Here’s my problem– in the recent films I have seen about South Africa (“In My Country” and “Catch a Fire”), Uganda (“Last King of Scotland”) and Rwanda (“Hotel Rwanda”), the filmmakers seem to make very little effort to explain the contours of the political conflicts they are representing, and are happy instead to simply portray a very complicated piece of history as a kind of gruesome and barbarian historical anomaly. Clearly it is the case that the genocide in Rwanda, South African apartheid, and the Amin administration were brutal regimes characterized by gross violations of human rights, but they did not occur in a vaccuum. Why do filmmakers think that their viewers are incpable of understanding the subtleties of these conflicts? Or, what is more likely, why do fimmakers so quickly resort to representing African political affairs in nativist terms and images? Is is because the Western audiences (to whom these films are clearly marketed) are unwilling or unable to conceive of African political conflict as something more than just black people resorting to the “essential” tendencies of their racial heritage?

It should go without saying, I hope, that the political conflicts of Africa are not, categorically, more brutal or inhumane that the political conflicts of the West.
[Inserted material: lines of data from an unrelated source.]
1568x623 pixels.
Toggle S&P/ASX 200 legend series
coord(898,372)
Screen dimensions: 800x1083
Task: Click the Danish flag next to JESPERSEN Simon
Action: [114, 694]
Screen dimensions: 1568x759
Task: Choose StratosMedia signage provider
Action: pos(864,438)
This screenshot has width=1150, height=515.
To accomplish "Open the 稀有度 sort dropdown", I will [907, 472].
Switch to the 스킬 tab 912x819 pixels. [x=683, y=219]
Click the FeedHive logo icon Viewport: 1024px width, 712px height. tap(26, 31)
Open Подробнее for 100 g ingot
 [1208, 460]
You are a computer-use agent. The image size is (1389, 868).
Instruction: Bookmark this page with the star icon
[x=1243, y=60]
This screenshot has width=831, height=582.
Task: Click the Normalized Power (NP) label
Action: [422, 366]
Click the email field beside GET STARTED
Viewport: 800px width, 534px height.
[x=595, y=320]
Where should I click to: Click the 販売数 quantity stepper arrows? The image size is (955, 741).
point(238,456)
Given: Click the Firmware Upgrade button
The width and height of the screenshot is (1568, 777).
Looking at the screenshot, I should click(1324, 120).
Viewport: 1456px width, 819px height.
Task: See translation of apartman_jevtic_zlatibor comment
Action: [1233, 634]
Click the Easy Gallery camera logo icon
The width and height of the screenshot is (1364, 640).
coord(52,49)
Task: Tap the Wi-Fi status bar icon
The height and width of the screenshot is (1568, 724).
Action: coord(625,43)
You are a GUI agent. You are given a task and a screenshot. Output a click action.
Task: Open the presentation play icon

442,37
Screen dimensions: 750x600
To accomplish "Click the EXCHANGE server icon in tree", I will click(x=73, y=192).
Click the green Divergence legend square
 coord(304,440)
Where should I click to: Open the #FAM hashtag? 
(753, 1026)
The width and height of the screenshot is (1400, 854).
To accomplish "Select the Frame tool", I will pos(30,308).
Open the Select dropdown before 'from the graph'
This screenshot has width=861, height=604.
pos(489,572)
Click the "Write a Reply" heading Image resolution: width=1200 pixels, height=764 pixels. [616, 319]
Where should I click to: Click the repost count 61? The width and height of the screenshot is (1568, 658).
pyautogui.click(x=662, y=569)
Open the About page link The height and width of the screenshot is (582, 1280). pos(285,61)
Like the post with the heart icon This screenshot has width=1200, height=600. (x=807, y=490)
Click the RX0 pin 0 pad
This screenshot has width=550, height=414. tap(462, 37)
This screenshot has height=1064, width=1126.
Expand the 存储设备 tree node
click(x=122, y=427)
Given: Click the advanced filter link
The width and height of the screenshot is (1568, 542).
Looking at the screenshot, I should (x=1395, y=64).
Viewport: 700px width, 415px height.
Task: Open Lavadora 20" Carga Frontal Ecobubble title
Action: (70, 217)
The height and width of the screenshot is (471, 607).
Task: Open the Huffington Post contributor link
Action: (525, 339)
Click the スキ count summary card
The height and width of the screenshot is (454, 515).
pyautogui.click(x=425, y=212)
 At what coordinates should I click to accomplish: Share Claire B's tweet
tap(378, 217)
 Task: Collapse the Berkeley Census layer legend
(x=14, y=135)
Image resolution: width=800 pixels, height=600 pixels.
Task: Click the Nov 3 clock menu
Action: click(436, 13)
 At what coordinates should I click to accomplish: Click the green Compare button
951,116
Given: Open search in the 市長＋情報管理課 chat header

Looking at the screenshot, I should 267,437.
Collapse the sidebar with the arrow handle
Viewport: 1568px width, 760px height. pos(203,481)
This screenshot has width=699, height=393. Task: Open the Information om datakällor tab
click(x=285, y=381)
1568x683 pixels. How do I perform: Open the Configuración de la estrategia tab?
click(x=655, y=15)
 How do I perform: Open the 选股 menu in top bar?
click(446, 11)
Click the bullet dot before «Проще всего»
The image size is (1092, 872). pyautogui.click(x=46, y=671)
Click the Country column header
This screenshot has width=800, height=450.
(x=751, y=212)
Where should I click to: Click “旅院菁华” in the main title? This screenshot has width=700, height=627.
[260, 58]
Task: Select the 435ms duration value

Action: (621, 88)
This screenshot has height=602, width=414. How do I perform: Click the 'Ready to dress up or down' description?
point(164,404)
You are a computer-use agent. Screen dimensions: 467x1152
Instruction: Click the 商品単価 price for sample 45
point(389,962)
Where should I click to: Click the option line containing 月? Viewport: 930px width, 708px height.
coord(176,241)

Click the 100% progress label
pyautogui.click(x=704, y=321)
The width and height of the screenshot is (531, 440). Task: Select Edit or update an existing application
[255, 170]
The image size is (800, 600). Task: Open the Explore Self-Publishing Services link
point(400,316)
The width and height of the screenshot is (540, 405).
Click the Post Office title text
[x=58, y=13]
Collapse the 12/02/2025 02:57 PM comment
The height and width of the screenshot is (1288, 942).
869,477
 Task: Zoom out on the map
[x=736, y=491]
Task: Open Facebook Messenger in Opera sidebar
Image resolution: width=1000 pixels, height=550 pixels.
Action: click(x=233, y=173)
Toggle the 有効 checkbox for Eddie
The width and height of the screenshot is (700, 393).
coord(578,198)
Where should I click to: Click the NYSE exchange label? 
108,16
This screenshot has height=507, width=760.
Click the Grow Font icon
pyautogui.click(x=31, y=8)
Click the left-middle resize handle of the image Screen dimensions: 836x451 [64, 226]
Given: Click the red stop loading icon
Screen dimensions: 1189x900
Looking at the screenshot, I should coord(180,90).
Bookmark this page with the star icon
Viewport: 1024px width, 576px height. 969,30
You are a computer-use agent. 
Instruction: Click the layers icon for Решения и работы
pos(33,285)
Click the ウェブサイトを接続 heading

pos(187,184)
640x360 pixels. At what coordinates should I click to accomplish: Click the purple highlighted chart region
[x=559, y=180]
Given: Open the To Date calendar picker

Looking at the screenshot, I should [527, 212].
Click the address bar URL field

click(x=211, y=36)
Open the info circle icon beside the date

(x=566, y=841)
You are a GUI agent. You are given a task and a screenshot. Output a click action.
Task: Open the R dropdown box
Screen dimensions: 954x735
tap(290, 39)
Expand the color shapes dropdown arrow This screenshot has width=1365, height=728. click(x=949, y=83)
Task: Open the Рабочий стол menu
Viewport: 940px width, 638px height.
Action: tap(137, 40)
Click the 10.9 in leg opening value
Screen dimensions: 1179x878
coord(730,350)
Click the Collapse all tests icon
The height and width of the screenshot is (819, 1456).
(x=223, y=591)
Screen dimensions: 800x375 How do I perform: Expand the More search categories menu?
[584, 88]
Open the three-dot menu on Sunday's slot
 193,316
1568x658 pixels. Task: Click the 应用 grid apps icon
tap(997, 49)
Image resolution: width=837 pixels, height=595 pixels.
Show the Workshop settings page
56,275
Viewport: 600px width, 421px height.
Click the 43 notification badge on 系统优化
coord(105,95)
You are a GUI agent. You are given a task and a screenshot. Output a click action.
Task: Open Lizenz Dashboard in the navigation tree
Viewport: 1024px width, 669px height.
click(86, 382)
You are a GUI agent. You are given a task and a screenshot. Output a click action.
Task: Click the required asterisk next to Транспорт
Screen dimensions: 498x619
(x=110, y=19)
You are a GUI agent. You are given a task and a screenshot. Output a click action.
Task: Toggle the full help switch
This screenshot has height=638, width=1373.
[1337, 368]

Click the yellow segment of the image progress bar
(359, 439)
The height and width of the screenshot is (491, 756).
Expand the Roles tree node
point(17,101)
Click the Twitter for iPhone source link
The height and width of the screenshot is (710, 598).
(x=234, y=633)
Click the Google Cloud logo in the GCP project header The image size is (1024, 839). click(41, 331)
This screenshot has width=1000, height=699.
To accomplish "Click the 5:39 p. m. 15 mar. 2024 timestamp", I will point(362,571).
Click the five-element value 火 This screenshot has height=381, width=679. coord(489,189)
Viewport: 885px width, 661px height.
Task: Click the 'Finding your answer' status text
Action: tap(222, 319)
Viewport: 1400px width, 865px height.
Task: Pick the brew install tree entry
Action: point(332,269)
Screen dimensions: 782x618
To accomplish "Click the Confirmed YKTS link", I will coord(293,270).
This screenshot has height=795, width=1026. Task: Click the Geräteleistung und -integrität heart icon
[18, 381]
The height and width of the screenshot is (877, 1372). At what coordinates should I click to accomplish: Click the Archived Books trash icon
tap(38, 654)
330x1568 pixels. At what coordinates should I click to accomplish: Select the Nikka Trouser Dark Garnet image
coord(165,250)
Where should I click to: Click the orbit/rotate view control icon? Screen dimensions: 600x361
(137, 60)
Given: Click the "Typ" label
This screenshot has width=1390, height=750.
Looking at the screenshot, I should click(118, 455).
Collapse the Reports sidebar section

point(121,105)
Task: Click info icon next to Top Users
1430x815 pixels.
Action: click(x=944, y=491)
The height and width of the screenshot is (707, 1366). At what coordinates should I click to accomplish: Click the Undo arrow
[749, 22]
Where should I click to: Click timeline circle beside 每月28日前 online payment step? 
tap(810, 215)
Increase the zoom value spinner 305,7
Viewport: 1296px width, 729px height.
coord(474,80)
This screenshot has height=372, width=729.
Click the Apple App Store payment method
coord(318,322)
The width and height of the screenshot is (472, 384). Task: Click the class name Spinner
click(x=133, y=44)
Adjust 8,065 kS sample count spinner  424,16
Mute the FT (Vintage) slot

To the extent that inhumanity can be understood at all, it is usually represented in film (even if not justified) as deeply contextualized when it is in reference to Western political affairs. (Think of “Saving Private Ryan,” or even “Deerhunter” for that matter.) We seem to be able to understand, in reference to our own political conflicts, that horrible conditions make possible horrible actions. But in the recent films about African conflicts, the message I get is that horrible people make possible horrible actions, especially if those people are black or, if they are white, have been resigned to living in the God-forsaken depths of the “Dark Continent.”

What’s up with that?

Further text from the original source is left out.